In the two weeks since I was last there, the other residents had made impressive progress – knitting and crocheting colorful scarves and cloche hats for themselves in advance of the colder weather. Here is a photo I took of one section of the long harvest table where they all had gathered to work on their new craft:
My fellow-teachers (better knitters/crocheters than I am) joined the residents at the table, while I gravitated to my new student at the periphery, Juan. I pulled up a chair and sat beside him, introduced myself, and, slowly and painstakingly (the way I like to be taught new things), showed him the simple-yet-seemingly-intricate step-by-step process.
I didn’t pry into Juan’s personal story because his wounds, both psychological and physical, appeared to me to be too fresh. We stuck to the crocheting. I just assumed, like the other migrant-amputees at ABBA House, that this young man from Honduras had lost a lower limb falling from the rooftop of “la bestia” (train) in his desperate flight north.
I assumed, too, that Juan had never before held a crochet hook in his strong, workmanlike hands, and his willingness to learn went far beyond crochet:
As I showed him each move, like dance steps with hands, hooking the yarn, pulling it through, looping it over, pulling again, in, over, out, and so on – going backward a bit before going forward – Juan paid close attention. And as he learned from me, I learned from him. He was determined to get it. He did not give up in frustration. He persevered. He made steady progress. He smiled with pride and sat straighter in his chair when I sincerely praised him, “Muy bien!” and “Bravo!”:
According to the CGOA (Crochet Guild of America), there is “no convincing evidence as to how old the art of crochet might be or where it came from.” Some research suggests that crochet “probably developed most directly from Chinese needlework, a very ancient form of embroidery known in Turkey, India, Persia and North Africa, which reached Europe in the 1700s.” (For more on the theories of its origin, go to: https://www.crochet.org/page/CrochetHistory .)

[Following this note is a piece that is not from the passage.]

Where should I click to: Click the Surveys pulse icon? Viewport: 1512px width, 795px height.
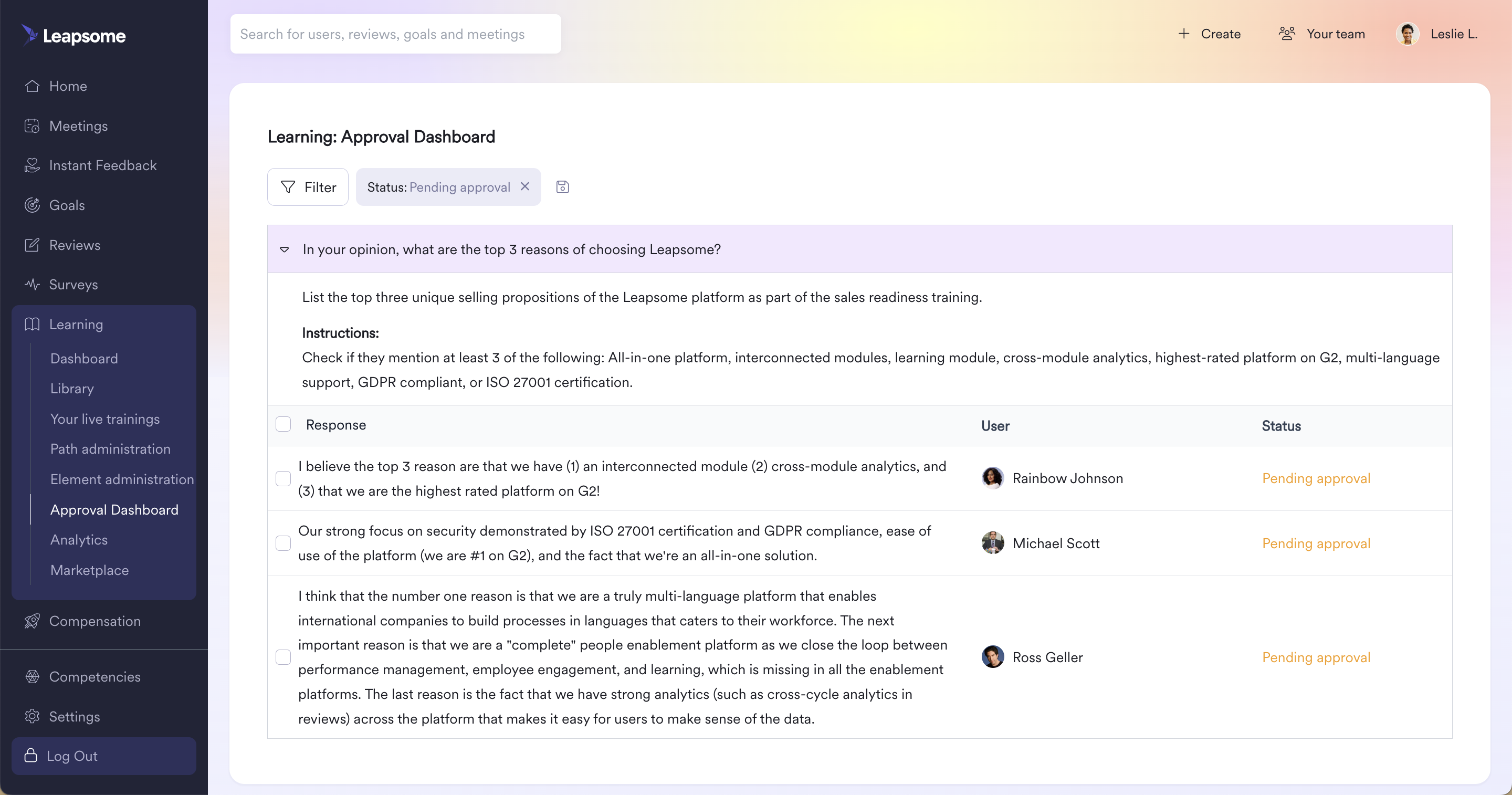[32, 284]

But in my imagination, the story goes way, way back: I envision a hunched cave woman studying a spider web, then trying to replicate it with her hands, holding a hooked stick in one hand and a long, thin filament in the other. In her stubborn determination – up and down, back and forth, loop and pull — she creates a netlike web, then runs to tell her mate – in whatever pre-language they used to communicate – “Look what I made with my hands! It is useful! You can use it to catch fish!” And from this point forward, that woman walked taller.
I like to imagine that Juan’s great success on his first day of learning to crochet, driven by his willingness, patience and determination, will help him to walk a little taller on his aluminum crutches, with “Muy bien!” ringing in his ears.

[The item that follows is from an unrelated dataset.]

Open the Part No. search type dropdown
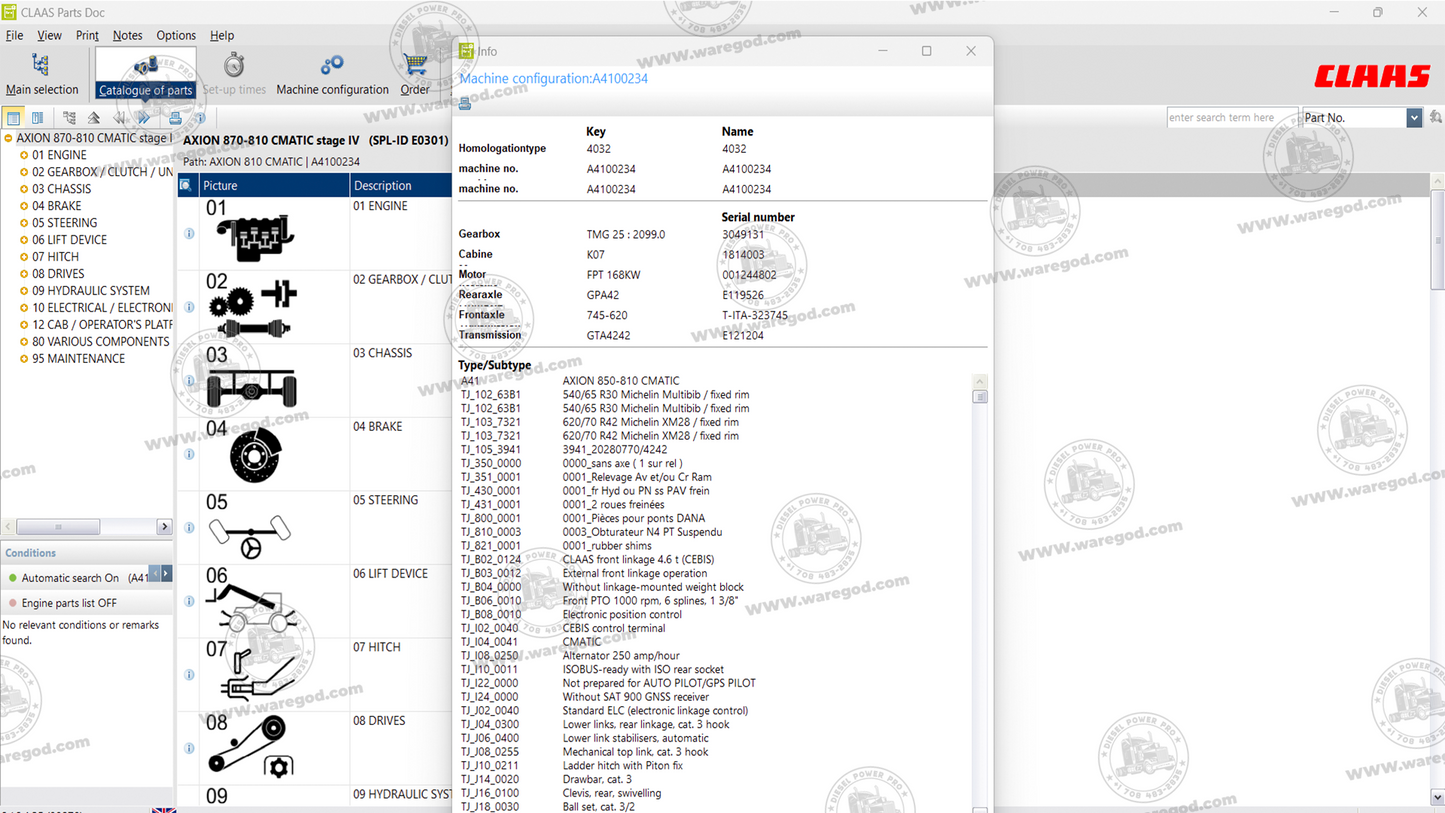Image resolution: width=1445 pixels, height=813 pixels. point(1413,118)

Thanks to several WOW readers’ generous donations, we were able to purchase and later bring with us to ABBA House dozens of skeins of colorful yarn for this ongoing knitting/crocheting project.
If you have not already done so and you’d like to play a meaningful role in helping these brave people heal, please go to: https://www.GoFundMe.com/abba-house-sanctuary-for-migrants-and-families/ and earmark your donation accordingly.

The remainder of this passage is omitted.